>> start RECORD SET
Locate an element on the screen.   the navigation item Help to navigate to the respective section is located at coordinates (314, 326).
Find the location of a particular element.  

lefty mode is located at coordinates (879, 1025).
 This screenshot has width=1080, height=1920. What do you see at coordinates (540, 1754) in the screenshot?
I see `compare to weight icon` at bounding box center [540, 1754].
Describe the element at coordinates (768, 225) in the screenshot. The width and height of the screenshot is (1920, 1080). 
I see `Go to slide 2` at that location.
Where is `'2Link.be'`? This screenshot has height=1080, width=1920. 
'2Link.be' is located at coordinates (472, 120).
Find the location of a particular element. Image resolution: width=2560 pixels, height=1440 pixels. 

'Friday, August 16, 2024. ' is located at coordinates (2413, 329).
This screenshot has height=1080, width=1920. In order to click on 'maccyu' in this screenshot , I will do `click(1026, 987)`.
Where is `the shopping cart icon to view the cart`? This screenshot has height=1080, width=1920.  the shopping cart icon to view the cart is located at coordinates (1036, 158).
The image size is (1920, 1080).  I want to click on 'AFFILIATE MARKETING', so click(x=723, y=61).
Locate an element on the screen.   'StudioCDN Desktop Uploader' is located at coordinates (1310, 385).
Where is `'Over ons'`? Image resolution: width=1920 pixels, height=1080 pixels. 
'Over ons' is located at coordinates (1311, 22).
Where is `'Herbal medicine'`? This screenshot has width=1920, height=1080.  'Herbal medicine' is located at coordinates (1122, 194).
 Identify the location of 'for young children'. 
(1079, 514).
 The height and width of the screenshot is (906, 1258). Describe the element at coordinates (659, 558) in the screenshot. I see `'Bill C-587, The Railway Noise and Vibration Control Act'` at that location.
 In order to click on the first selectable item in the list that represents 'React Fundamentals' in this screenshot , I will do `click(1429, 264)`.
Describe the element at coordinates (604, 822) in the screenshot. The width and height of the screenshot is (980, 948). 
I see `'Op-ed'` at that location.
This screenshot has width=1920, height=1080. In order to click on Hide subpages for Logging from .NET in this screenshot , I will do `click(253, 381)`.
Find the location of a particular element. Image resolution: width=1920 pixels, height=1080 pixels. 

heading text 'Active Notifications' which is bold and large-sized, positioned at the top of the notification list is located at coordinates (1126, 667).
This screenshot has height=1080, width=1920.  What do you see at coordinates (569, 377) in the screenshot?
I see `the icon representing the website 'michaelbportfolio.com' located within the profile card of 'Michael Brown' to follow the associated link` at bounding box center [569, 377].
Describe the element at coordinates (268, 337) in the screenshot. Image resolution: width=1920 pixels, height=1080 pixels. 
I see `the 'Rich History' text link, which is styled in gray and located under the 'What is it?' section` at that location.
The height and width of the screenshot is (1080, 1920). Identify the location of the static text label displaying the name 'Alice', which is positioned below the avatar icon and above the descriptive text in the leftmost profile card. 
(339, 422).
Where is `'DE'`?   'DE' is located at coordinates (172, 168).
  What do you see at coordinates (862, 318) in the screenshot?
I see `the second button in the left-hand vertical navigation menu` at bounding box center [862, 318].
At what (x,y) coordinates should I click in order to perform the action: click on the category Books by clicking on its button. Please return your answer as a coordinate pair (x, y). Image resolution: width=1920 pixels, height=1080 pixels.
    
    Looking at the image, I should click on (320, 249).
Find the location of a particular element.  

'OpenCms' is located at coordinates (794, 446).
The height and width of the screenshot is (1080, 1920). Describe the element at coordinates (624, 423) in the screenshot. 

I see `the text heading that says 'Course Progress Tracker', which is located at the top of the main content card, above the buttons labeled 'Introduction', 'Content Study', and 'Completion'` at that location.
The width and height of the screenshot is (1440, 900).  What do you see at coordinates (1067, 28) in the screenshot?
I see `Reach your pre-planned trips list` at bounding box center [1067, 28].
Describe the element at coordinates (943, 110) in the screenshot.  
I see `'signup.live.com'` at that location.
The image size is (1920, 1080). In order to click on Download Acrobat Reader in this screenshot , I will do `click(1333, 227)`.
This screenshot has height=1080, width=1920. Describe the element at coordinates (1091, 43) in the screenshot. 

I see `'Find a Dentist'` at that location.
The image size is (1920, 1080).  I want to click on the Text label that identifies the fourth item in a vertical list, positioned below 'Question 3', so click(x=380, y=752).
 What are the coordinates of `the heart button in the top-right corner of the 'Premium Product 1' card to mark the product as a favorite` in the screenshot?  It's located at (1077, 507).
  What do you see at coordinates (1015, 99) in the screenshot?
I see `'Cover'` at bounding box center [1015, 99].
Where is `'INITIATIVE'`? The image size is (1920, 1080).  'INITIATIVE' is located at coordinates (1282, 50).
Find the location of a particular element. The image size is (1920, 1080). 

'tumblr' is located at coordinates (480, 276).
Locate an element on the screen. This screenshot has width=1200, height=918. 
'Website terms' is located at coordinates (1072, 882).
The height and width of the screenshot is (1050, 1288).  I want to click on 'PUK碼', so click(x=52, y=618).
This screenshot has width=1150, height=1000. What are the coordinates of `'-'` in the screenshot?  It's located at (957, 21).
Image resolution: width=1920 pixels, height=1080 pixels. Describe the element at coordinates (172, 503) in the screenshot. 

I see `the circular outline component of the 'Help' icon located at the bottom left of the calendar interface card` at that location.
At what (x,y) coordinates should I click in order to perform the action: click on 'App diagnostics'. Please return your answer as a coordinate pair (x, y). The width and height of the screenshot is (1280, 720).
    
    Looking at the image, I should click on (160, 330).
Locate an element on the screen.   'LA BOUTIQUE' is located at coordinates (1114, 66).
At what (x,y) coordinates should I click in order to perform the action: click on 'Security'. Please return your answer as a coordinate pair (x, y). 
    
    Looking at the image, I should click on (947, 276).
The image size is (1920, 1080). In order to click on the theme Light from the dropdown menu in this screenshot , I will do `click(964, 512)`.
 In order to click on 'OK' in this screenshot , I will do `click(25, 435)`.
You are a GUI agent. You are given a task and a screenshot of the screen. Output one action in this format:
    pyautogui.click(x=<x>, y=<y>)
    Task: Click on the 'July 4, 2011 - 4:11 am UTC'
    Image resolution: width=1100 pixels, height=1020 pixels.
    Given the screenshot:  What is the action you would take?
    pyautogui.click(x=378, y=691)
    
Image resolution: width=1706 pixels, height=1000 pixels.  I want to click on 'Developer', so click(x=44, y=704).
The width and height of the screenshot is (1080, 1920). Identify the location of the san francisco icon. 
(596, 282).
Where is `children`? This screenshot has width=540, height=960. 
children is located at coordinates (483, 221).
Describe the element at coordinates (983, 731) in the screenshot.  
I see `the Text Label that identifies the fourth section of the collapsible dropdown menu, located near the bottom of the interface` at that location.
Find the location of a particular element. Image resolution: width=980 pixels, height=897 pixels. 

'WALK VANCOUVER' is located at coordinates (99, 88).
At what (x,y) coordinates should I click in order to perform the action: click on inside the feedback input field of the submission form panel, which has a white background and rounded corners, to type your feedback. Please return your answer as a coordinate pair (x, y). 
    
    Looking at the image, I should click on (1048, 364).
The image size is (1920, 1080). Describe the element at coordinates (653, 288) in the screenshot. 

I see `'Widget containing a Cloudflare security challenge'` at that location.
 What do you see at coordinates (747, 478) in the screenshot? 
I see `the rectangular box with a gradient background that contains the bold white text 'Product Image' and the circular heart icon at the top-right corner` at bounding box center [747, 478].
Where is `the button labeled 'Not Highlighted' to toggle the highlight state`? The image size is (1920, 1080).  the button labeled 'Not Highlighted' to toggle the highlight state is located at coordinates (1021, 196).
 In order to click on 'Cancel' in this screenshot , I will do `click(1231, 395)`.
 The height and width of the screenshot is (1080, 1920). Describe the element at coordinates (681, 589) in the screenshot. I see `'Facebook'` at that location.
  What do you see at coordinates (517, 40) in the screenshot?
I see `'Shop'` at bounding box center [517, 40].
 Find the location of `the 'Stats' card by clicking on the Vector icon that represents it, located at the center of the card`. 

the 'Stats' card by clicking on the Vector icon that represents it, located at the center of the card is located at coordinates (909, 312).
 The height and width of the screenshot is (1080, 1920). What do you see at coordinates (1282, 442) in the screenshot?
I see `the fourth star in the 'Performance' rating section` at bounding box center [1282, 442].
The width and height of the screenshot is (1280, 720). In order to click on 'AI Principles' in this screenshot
>> end RECORD SET
GOAL: Count the lines in the records above that contain the word "labeled", and reply with the number alone.

ANSWER TO THE TASK: 2